Minca. Ahhhh Minca. When people talk about Minca in Colombia they get a sort of far-off look in their eyes and sigh. It’s difficult to even articulate what’s so special about the tiny town, but there’s just something going on there… a magic. It sort of gave me the feeling of camp: connectivity, peacefulness, renewed energy. Perhaps the main reason it’s so loved is that it’s a short 40 minutes from Santa Marta, but worlds away. The climate is MUCH cooler, with misty clouds that move in and out of the valleys, and even some pretty heavy rain from time to time (this was a relief as there was NO rain in Santa Marta).
At the urging of nearly everyone, I made a reservation for Zane and I at Casa Elemento. Casa Elemento is said to be “in Minca,” but is actually about a 20-25 minute motorbike ride away, up a windy hill, on a rocky, muddy road and through a bamboo forest. I loved every minute of it (even when I had to climb off and hike up a few of the hills because my driver’s bike was puttering out), but Zane wasn’t exactly a fan, proclaiming that holding on was “the hardest thing he’s ever had to do.” Zane is a super fan of hyperbole – so much so that if it weren’t for his thick Australian accent you’d swear he was American.
The hostel is set in solitude among the dense, jungle-y mountains, At night you can see the lights from both Minca and Santa Marta below. An over-sized “hammock” is perched just over the valley and another swinging hammock is suspended over the drop as well. People spend their time here and on the terraced platforms that act as a sort of gigantic front porch.
Upon arriving we flopped ourselves in the hammock, sighed a breathe of satisfied relief and Zane proclaimed, “This is the spot.” He’d already claimed this no less than six times during our relatively short acquaintance, but this time I actually believed him. This was THE SPOT. In fact, no more than 15 minutes into our arrival he looked at me and said, “I think I’m gonna stay here.” Which is exactly what he did, snagging a volunteer spot behind the bar for free room and board.
Being so secluded there isn’t a lot to “do” per say, but there are hikes to waterfalls, dips in the pool, days spent swinging on the hammocks reading, talking, listening to music, etc. It’s basically heaven for hippie backpackers.
At 4pm fresh-baked cookies and brownies are served at the bar and at night family-style dinners are served to the masses. These are no ordinary dinners. The cousin of one of the owners (Eyren) was a chef/owner of a gourmet grocery in Canada and, at the pleading of her cousin, uprooted to relocate to Colombia and cook for a bunch of very hungry, very grateful travelers who haven’t enjoyed such delicious, home-cooked food in months. If Casa Elemento is heaven, Eyren is Jesus himself – except she’s churning out lasagna and baked goods instead of loaves and fishes.

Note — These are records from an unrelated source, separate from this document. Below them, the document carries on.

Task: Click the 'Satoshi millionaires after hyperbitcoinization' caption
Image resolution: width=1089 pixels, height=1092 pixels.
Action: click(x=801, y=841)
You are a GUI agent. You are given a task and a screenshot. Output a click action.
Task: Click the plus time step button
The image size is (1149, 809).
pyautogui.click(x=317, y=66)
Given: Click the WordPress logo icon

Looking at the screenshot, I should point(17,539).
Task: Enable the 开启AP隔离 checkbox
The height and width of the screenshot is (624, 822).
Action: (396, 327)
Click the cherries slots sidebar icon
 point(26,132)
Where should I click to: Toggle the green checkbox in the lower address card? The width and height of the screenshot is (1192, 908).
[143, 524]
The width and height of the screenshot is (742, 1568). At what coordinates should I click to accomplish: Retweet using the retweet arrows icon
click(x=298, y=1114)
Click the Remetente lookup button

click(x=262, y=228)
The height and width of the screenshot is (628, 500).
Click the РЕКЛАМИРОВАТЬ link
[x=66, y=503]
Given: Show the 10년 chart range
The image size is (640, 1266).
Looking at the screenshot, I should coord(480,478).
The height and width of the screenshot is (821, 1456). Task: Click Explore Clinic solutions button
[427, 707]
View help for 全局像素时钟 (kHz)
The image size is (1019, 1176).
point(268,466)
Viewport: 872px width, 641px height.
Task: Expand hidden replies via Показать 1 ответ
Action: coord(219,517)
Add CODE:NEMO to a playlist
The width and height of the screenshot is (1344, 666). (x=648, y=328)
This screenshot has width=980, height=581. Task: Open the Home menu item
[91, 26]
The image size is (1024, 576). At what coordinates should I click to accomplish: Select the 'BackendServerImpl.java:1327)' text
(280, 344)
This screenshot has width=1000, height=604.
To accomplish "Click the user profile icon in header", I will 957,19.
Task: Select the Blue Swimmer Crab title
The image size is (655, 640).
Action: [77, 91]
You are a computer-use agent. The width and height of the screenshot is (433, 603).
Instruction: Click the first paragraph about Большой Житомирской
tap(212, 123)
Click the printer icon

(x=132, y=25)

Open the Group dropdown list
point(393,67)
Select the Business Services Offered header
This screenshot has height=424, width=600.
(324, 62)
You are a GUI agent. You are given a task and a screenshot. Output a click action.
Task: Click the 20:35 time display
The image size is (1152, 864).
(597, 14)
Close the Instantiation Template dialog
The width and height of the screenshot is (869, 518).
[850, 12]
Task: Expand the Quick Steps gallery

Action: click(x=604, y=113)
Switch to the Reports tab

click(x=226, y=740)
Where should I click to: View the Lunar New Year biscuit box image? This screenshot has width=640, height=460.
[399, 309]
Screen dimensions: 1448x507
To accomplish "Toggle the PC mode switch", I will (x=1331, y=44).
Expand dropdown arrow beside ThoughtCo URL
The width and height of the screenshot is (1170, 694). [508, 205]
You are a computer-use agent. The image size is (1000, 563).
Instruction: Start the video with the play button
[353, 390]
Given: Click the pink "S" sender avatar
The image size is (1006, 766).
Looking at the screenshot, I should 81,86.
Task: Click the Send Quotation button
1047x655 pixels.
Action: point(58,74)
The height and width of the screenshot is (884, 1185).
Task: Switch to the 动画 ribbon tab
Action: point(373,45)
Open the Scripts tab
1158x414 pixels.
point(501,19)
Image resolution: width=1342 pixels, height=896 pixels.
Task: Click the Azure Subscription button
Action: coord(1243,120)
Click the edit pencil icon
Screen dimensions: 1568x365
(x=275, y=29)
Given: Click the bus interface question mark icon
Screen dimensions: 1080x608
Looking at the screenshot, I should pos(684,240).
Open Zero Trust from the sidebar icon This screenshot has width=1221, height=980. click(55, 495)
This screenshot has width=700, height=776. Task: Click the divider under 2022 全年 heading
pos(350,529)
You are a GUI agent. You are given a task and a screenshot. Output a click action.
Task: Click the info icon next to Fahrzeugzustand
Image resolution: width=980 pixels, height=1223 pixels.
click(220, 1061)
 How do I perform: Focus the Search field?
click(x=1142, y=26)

I would have gladly stayed for three or four more days, but my stay was interrupted by my archenemy ….my fake front tooth. My tooth was knocked out a couple years back during a rollerskating incident that I don’t care to revisit at this moment. For a CliffsNotes version: one tooth was broken off completely, another irreversibly damaged. As such, both of my front teeth required root canals and to be almost completely rebuilt.
Whilst on a hour-long hike to the waterfall near the hostel Zane spotted a mango tree. After a little effort a few came down to our delight and we gnawed on them for a bit. Certain types of mangos are a bit more fibrous than others, with sort of “threads” of fruit. I was pulling said “threads” from my front tooth and, to my horror, had also managed to pulled my front tooth loose.
As you might imagine the panic set in. I knew instantly that I had to abandon ship on the hike and Minca in general in favor of finding a dentist ASAP. Along with the panic came the tears. Luckily, Zane swooped in with some serious positive reinforcement, reassuring me that “this happens all the time.” and was not a big deal. I tried to keep it together, but I was not buying it. It was my front goddamned tooth for Christ’s sake and I was in COLOMBIA. At that moment I wanted to be in America with American dentists. Front teeth are nothing to muck around about.
But as it turned out this little set-back couldn’t have happened in a better place or at a better time. It just so happened that Eryen (the chef) was heading down to Santa Marta that very day for a dentist appointment. I packed my bags (and felt sorry for myself) while Zane arranged my ride and had the hostel call the dentist to be sure she could fit me in as well.
An hour or so later I was waving goodbye to Zane for good and zipping down the mountain, off to my first international medical experience.